This all started with a simple note on Facebook when Bob Beane posted a short but cool note to say how El Tour de Tucson was essential to him getting healthy, happy and on a bike consistently.

The note came this week. Yet, his love for cycling started back in the 1980s in year No. 3 of El Tour.

It’s been a 34-year-love affair.

“That was my Tour de France,” Beane, 65, said in a telephone interview. “I always looked forward to it.”

Here’s how it all started.

Back in the 1980s, he had become ill and “flat-lined” but made it through surgery. He had become so ill his weight fell to 117 pounds, down from 150. He had severe ulcerative colitis. He was released from the hospital at 135 pounds.

He looked for a way to get back into sports, hoping to become more fit and build muscle. He tried soccer but was put at goalie so that didn’t work. He tried softball but he pulled muscles the first day or so.

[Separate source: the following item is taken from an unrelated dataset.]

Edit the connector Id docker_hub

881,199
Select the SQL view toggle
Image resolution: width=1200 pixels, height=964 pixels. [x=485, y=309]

But he had a neighbor who was a bicyclist and saw the benefits. And, well, from there the magic started. He took up the sport, riding four miles a night on a mountain bike. A year later, he was riding a road bike and things took off … literally.

“Eventually, it got the point where I could ride with the local club,” said Beane, who lives in Phoenix.

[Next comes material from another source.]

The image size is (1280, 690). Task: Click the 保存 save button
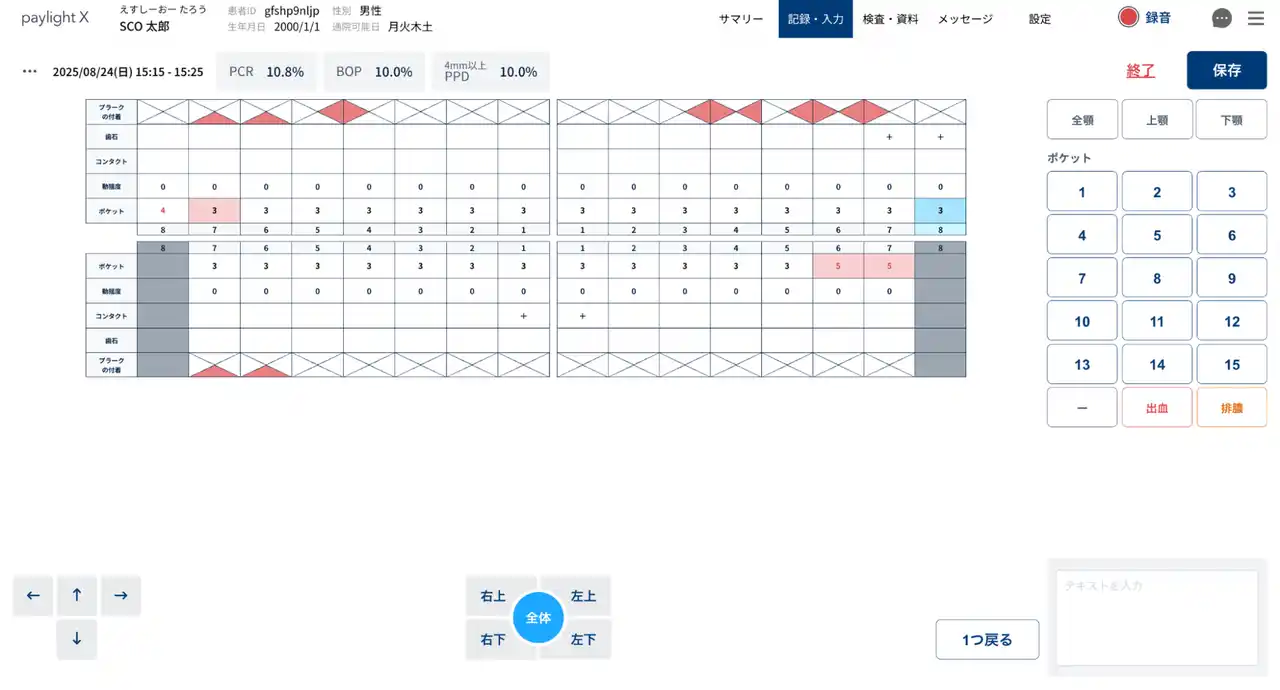point(1226,71)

Then the club members started talking about a ride down in Tucson called El Tour de Tucson. He registered for the 75-mile while in his mid-30s.

“It took me six and a half hours the first time and two years later it took me four hours and 59 minutes,” he said. “I kept using El Tour as my goal. In how I measured my progress … by the time I was in my mid-40s I was able to do the 100-plus miles in six hours.”

He was convinced that through bicycling it “was the best sport/activity I could have pursued to rebuild my body after that disease.”

El Tour was a big part of it. He’ll be back again this year either as a cyclist or as a volunteer. He’s ridden in El Tour 17 times through the years.

“El Tour is a great thing for health and a great thing to have as a goal,” said Beane. “It helps you measure your progress from year to year. The spirit of the event overall is great.”